There was a boy in high school named Bonnie. As you can imagine, he was bullied and picked on because of his strange name. This lead to social anxiety and a few other issues, but there was one girl who helped him through all of his pain. He had a huge crush on this girl, and after weeks of psyching himself up, he asked her to the school dance coming up.

Much to his delight, he said yes, and off to the dance they went. They had a great time and shortly after, started dating. They spent a lot of time together, calling, texting and always hanging out. They were meant for each other. They continued dating after high school, into college. On their graduation day, he proposed to her on the stage. He was nervous about asking her in public like this, but as he got down on one knee, her face lit up, tears formed in her eyes. He asked her to marry him, she said yes and the crowd cheered.

Fast forward a few years, they've bought their own house, and she's now pregnant with their first child. In the delivery room, Bonnie is standing by her side, their newborn child in her arms.

"I love you so much, hon." Bonnie told his wife, holding one of her hands. "You can name our baby girl anything you wise." he told her.

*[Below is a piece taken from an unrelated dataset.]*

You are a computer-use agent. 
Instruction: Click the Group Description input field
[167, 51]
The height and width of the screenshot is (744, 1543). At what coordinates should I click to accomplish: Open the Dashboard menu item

"Love. I want to name her Love." she replied, looking into his eyes. Bonnie was surprised by the strange name, and at first hesitant to agree, but he told her she could name their daughter anything. He nods in agreement and they carry on with their lives.

Fourteen years later, as with what happened with Bonnie, Love was picked on in high school for her strange name. One day, Love came home crying.

"What's wrong, Love?" Bonnie asked her worriedly.

"I hate you! Why did you give me such a stupid name?!" she screamed at him. She was furious. She was tired of the teasing and the mockery in high school. In a fit of rage, she pulled out Bonnie's handgun she had found in his night stand. She pulled the trigger and a bullet passed into Bonnie's chest.

Love panicked and ran away, and Bonnie's wife came after hearing the gun shot. She ran to Bonnie's side, picking his head up in her hands. She asked him what had happened.

"Shot through the heart... And you're to blame..." He said, weakly. "You gave Love... A bad name."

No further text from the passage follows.